A novel scalable DBSCAN algorithm with Spark

作者:Han Dianwei*; Agrawal Ankit; Liao Wei keng; Choudhary Alok
来源:30th IEEE International Parallel and Distributed Processing Symposium (IPDPS), 2016-05-23 To 2016-05-27.
DOI:10.1109/IPDPSW.2016.57

摘要

DBSCAN is a well-known clustering algorithm which is based on density and is able to identify arbitrary shaped clusters and eliminate noise data. However, parallelization of DBSCAN is a challenging work because based on MPI or OpenMP environments, there exist the issues of lack of fault-tolerance and there is no guarantee that workload is balanced. Moreover, programming with MPI requires data scientists to have an advanced experience to handle communication between nodes which is a big challenge. We present a new parallel DBSCAN algorithm using the new big data framework Spark. In order to reduce search time, we apply kd-tree in our algorithm. More specifically, we propose a novel approach to avoid communication between executors so that we can locally obtain partial clusters more efficiently. Based on Java API, we select appropriate data structures carefully: Using Queue to contain neighbors of the data point, and using Hashtable when checking the status of and processing the data points.
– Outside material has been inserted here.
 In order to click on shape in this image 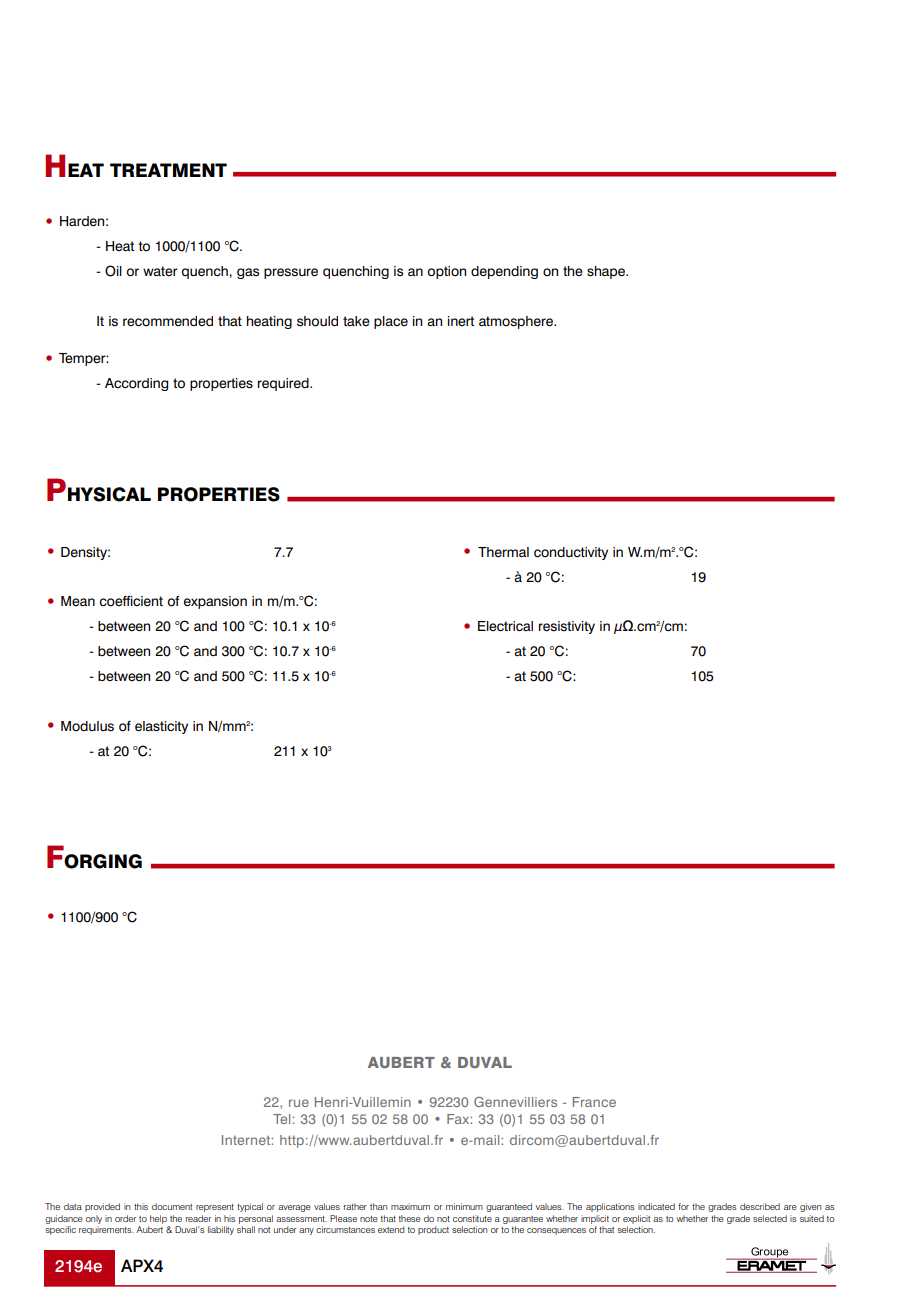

In addition, we use other advanced features from Spark to make our implementation more effective. We implement the algorithm in Java and evaluate its scalability by using different number of processing cores. Our experiments demonstrate that the algorithm we propose scales up very well. Using data sets containing up to 1 million high-dimensional points, we show that our proposed algorithm achieves speedups up to 6 using 8 cores (10k), 10 using 32 cores (100k), and 137 using 512 cores (1m). Another experiment using 10k data points is conducted and the result shows that the algorithm with MapReduce achieves speedups to 1.3 using 2 cores, 2.0 using 4 cores, and 3.2 using 8 cores.